• [Text for analysis]
All the AMs whose mRNAs were detectable in various tissues of medaka (Figure 1) are thought to act as paracrine/autocrine factors [10], although a certain amount is secreted into the circulation in human (6.6 pM AM1 in plasma [25]). Tissues showing marked expression of each AM isoform are different among teleost species (Figure 1): AM3 is prominently expressed in the liver and kidney of medaka and eel [6], but mainly in the brain-eye of pufferfish [2]. Conspicuous expression of AM5 was also observed in the liver and kidney of medaka, in contrast to eel and pufferfish in which AM5 is primarily expressed in the spleen and the red body [2,6]. These variations in different organs may reflect the functional versatility of multiple AMs. Although the highest levels of AM3 and AM5 expression in the liver may play a role in growth/nutritional metabolism, these hepatic hormones may play a minor role during adaptation to different salinities, since there were no significant changes in their levels after transfer to freshwater or seawater. However, further studies of AM3/AM5 may reveal the hepatic contribution to osmoregulation. In contrast, the high expression levels of AM1 and AM4 in the kidney as well as AM2 in the gill and kidney suggest that these three AMs could mainly play osmoregulatory roles in these tissues. In tissues where the expression levels were low (e.g., the spleen), however, the cellular localization of AMs suggest they may play significant roles.

Teleost AM1 and AM4 genes are paralogs generated from the same ancestor by the teleost-specific (3R) whole genome duplication, even though the sequence identity of the mature AM1 and AM4 peptides is relatively low (40%) [3,26]. In brain-eye, both increased expression of AM1 in freshwater and decreased level of AM4 in 33 ppt seawater (Figure 2) may suggest a function in inhibiting water intake in hypotonic environment, since previous study in the eel has revealed that water drinking was regulated by systemic administration of AMs although the roles of endogenous AMs expressed in the eel brain were unclear [6,13]. In osmoregulatory organs, AM4 rather than AM1 appeared to be responsible for adaptation to different salinities. Branchial AM4 had the highest expression in isotonic saline (11 ppt), which suggests that AM4 is the most important type among AM family in this tissue. This AM4 appears to be important for Na+/K+-ATPase activity in the gill of medaka, which was also highest in isotonic saline one week after the transfer and might be involved in both salt absorption and secretion at isotonic salinity rather than having no function [21]. Renal AM4 exhibited increased mRNA levels in freshwater and may also increase Na+/K+-ATPase activity and sodium absorption in the kidney, because the kidney of fish in freshwater absorbs electrolytes via this enzyme [27].

(Screenshot grounding data)
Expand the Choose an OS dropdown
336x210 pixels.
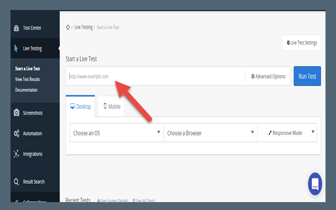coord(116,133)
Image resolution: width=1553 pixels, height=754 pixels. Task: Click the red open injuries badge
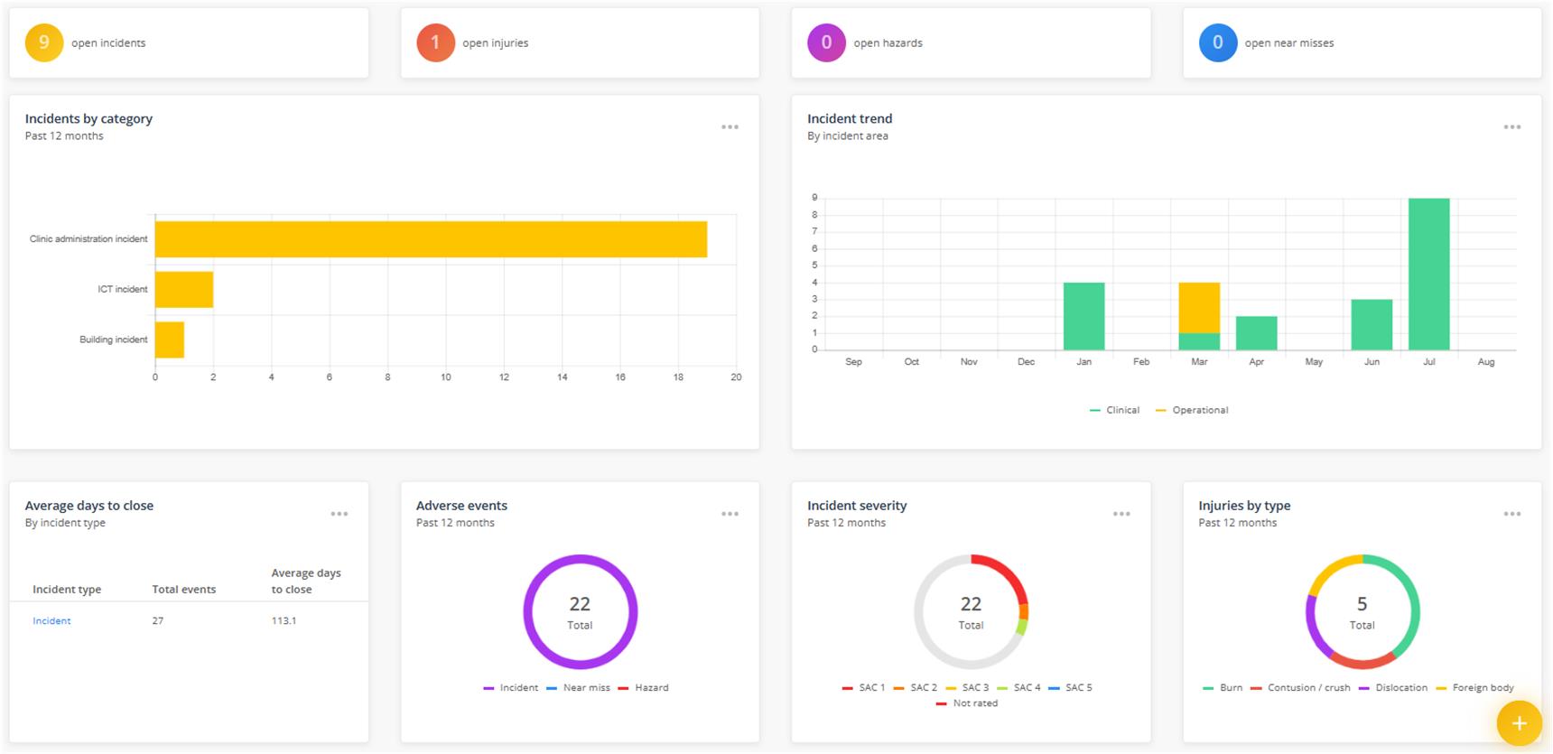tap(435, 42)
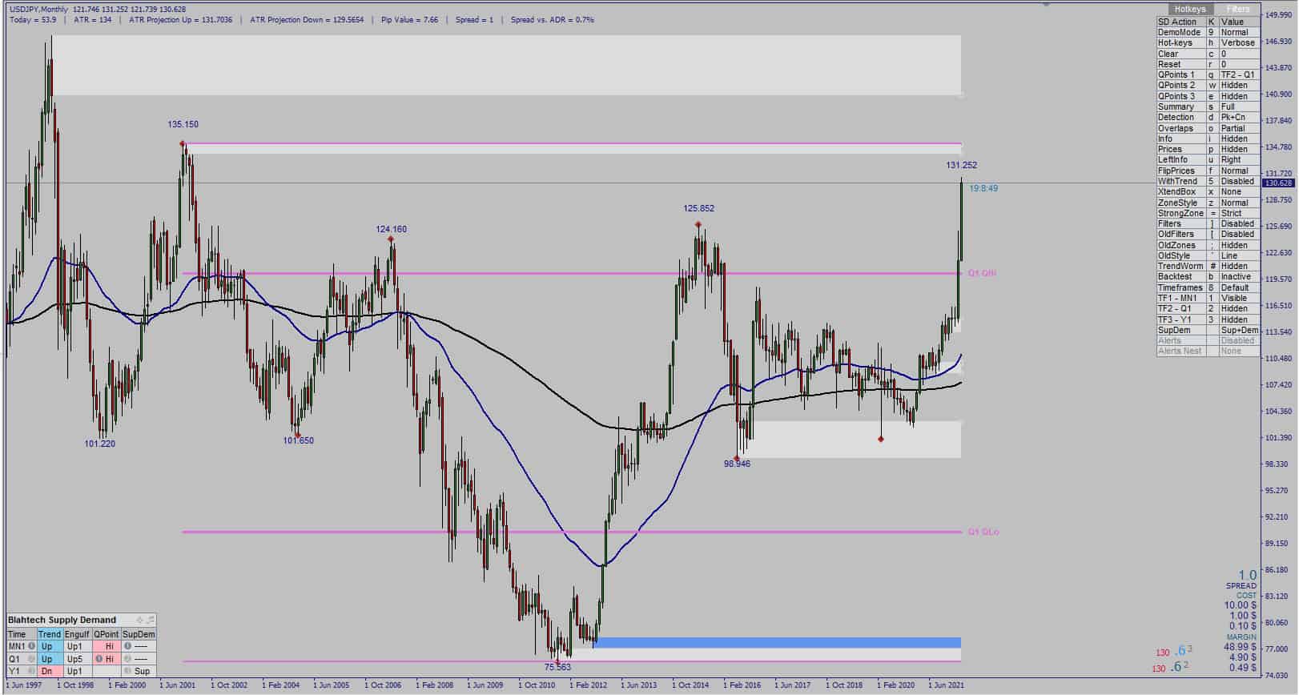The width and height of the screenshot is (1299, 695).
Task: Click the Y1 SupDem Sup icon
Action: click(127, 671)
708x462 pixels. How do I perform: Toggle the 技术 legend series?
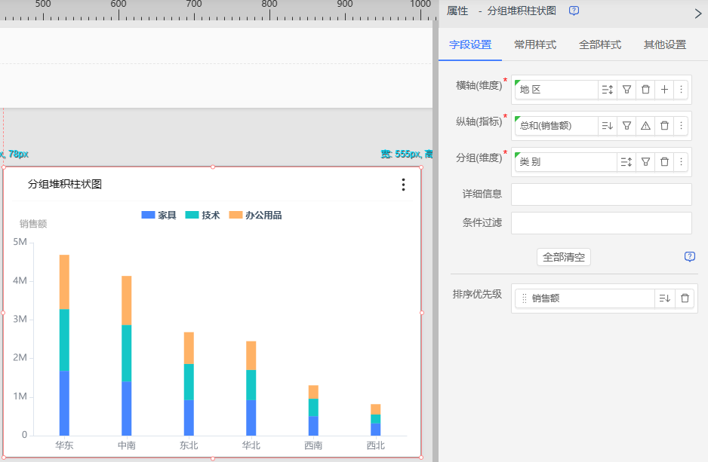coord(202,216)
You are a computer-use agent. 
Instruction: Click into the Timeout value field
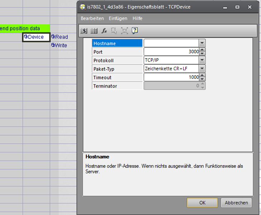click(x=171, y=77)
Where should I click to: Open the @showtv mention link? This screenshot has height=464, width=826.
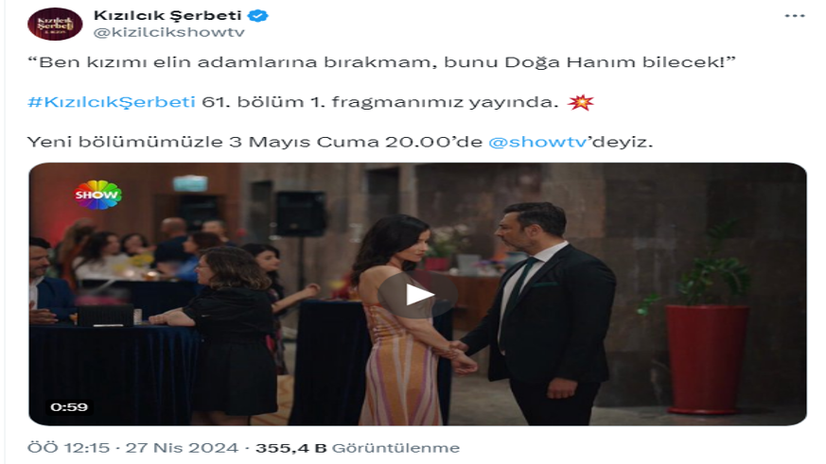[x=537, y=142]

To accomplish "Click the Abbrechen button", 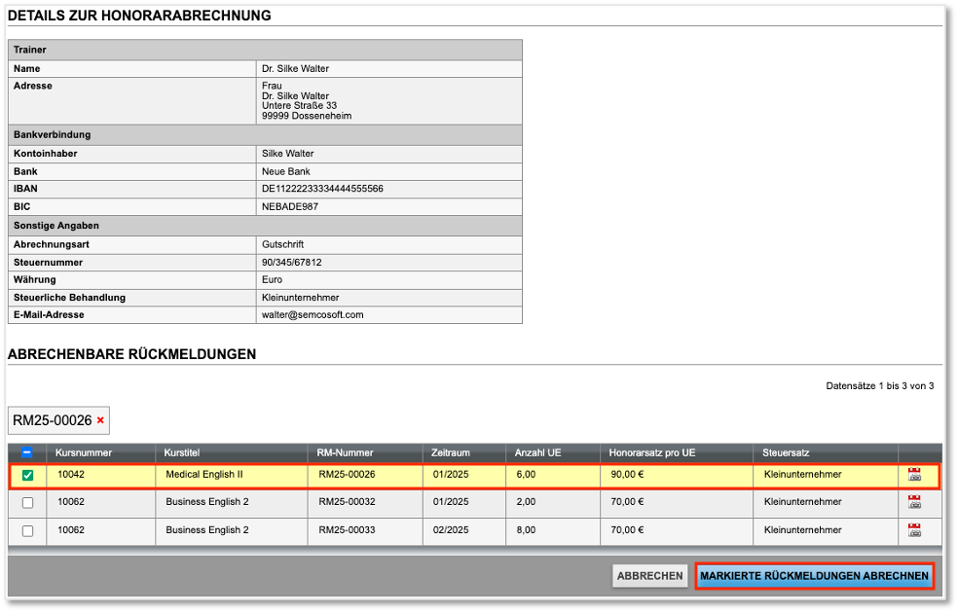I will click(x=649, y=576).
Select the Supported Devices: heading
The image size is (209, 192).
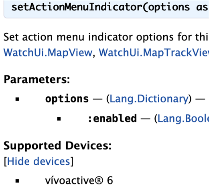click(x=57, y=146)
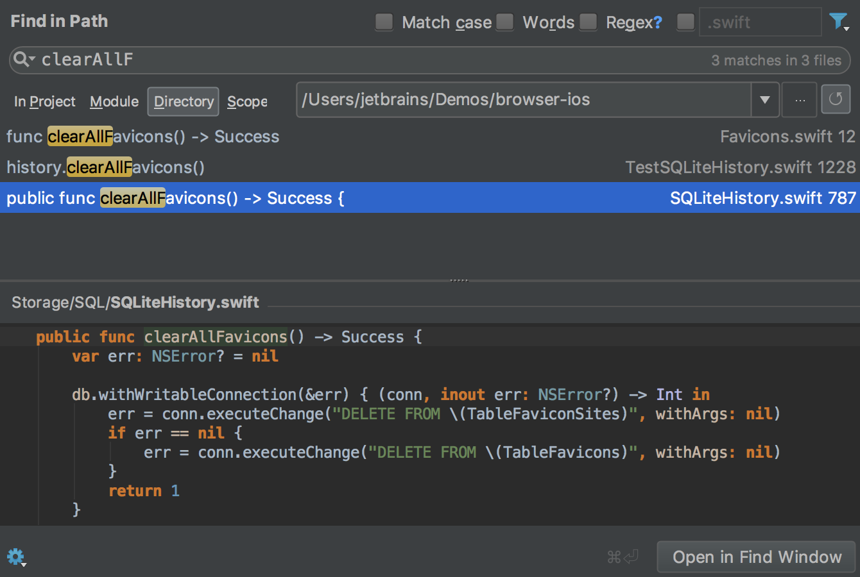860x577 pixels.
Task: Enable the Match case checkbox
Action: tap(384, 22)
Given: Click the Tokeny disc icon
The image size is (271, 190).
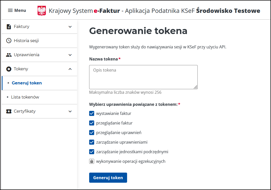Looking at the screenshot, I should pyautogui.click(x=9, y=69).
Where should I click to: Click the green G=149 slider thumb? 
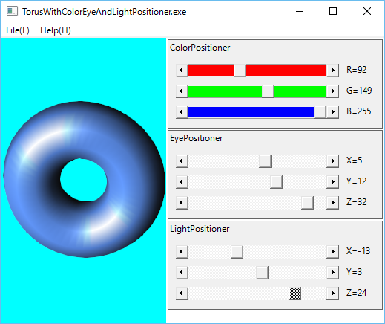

• [Work instruction 1] According to the passage on AM expression in medaka, in which organs of medaka and eel is AM3 prominently expressed?
• [Work instruction 2] Proceed with the passage on AM expression in medaka, starting after its final sentence.

• [Answer 1] The liver and kidney.

• [Answer 2]
Similarly to AM1 and AM4, teleost AM2 and AM3 genes were generated by 3R genome duplication with 59% sequence identity of mature peptides in medaka, and are orthologs of mammalian AM2 [3]. We found that expression of AM2 was regulated in the osmoregulatory organs following transfer to different salinities in contrast to AM3 whose expression decreased only in the brain-eye after the transfer to 33 ppt seawater (Figure 3). The upregulation of AM2 in the gill at 33 ppt seawater may suggest a role of sodium excretion into hypertonic environment. In the kidney, unlike AM4, AM2 expressions were inhibited in both freshwater and 33 ppt seawater, suggesting that renal AM2 may be important in the isotonic environment and regulate urine volume and/or urinary sodium excretion. In the eel, AM2 decreases both urine volume and sodium excretion by systemic administration [13]. On the other hand, the AM3 in the brain-eye may inhibit hypoosmoregulation, via suppression of water intake as described for the central AM1/AM4, as well as via regulation of pituitary hormones. In rat, AM2 induces secretion of prolactin [28] and inhibits secretion of growth hormone [29], which are freshwater and seawater-adapting hormones, respectively, in fish [22].

Since the mRNA level of AM5 in brain-eye was low in 33 ppt seawater (Figure 4), AM5 may also attenuate hyperosmotic adaptation by inhibiting water intake like the other AMs. A similar expression pattern of renal AM5 also supports roles for AM5 in inhibition of hypo-osmoregulation as those for AM4. Cardiovascular actions of exogenous AM5 in rat have been described [12], but much of the AM5 function remains unknown, including that in mammalian body fluid regulation.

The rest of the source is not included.